**PROBLEM TO WORK ON:**
In the material below, count the lines where the word "will" appears. Nothing but the number, please.

================================

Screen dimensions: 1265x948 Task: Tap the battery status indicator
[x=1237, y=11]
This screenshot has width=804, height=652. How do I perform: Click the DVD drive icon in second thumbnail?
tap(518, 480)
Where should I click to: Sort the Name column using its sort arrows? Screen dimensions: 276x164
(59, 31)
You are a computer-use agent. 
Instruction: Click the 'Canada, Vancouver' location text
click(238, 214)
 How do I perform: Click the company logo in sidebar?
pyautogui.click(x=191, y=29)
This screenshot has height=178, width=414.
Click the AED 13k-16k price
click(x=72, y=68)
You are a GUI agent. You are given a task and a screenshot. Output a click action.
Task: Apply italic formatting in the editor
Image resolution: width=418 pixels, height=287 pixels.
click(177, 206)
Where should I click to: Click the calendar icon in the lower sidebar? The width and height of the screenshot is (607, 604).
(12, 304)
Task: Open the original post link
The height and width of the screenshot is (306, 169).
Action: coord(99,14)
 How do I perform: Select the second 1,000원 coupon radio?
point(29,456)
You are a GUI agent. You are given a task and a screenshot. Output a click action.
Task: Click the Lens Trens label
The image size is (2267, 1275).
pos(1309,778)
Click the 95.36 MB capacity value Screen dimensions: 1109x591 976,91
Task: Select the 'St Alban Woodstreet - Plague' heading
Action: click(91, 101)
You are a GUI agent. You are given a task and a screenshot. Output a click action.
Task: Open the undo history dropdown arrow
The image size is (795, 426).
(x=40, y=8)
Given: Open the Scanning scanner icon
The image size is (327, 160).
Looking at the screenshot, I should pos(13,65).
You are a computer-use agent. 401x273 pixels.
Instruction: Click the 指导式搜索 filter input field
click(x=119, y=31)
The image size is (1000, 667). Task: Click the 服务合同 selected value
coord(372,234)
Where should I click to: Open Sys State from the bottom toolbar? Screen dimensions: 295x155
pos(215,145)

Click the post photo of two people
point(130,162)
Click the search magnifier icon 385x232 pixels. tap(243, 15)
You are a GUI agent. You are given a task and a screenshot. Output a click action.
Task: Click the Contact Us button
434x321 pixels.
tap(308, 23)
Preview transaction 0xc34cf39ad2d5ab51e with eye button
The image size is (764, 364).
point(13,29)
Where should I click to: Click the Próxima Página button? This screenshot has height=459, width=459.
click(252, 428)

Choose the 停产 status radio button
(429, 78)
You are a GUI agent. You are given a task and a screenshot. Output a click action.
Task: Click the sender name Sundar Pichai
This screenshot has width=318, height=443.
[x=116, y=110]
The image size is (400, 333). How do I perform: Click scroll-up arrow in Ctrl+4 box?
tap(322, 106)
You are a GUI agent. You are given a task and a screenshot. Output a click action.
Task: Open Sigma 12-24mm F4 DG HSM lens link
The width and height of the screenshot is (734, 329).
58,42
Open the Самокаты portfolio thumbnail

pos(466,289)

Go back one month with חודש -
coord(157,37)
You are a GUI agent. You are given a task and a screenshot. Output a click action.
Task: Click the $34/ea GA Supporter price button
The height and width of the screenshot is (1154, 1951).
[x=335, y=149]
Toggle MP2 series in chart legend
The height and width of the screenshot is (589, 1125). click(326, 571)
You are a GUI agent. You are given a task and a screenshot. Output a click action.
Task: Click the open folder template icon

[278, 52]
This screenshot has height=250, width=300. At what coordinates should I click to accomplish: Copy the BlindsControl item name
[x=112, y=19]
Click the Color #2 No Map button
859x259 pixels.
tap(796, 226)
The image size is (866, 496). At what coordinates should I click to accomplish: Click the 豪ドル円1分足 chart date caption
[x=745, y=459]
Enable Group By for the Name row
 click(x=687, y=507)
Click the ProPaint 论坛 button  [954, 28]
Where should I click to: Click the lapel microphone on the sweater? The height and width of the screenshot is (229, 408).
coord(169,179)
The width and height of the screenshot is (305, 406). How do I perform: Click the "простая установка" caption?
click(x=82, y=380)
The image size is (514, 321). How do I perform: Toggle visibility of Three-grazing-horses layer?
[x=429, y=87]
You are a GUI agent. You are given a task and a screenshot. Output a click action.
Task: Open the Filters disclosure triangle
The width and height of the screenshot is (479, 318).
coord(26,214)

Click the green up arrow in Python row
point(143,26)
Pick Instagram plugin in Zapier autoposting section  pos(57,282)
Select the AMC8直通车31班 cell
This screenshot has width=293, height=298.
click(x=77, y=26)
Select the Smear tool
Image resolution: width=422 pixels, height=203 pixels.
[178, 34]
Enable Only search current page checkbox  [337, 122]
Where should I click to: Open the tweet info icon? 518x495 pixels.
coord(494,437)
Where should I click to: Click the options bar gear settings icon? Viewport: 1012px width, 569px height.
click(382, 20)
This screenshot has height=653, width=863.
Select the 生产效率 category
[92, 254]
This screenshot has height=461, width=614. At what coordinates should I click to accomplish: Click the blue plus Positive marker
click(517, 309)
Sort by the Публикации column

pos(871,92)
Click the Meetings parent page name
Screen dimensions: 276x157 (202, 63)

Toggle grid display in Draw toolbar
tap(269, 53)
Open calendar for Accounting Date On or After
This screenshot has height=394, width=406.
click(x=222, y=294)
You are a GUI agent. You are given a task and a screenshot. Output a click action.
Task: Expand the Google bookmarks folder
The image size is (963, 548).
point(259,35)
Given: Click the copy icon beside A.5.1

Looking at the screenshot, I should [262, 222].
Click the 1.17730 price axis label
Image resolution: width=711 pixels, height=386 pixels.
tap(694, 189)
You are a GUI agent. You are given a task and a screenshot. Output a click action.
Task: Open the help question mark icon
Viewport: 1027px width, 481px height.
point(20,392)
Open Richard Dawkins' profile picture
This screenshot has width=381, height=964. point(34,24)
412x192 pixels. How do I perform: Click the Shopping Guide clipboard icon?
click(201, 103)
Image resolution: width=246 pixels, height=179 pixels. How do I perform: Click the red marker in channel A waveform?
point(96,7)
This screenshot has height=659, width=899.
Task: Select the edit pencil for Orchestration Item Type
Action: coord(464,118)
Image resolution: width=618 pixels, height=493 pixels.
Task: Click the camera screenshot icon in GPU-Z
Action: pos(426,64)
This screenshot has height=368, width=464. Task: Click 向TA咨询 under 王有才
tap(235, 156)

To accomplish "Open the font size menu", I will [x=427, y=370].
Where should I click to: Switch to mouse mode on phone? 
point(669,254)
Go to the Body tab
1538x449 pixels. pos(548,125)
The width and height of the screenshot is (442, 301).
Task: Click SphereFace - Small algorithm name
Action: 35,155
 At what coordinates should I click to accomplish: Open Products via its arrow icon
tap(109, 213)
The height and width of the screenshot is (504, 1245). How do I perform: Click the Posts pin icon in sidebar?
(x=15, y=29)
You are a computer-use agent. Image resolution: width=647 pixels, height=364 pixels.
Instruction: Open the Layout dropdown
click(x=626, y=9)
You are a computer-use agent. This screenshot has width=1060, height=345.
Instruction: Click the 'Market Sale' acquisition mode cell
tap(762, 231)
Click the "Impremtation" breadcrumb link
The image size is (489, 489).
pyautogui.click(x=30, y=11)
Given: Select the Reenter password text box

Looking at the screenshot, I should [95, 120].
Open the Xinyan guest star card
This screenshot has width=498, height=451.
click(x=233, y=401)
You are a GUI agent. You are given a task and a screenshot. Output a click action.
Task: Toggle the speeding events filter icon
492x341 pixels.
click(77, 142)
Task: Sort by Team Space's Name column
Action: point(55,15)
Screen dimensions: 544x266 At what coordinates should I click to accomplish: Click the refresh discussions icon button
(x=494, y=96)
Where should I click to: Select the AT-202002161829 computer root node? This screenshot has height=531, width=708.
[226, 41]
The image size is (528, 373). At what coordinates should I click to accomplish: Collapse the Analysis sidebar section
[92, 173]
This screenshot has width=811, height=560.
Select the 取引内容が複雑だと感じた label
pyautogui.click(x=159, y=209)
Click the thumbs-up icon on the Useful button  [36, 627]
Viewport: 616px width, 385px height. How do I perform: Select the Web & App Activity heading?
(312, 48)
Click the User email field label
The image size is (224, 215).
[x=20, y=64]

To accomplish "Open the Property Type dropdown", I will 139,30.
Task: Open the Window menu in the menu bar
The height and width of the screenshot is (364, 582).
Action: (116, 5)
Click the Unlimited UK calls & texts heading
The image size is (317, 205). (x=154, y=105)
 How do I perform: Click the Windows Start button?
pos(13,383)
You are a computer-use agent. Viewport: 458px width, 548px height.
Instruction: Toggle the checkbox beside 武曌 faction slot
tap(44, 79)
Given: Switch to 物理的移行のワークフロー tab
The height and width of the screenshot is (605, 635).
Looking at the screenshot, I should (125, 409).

================================

**THE ANSWER:**
2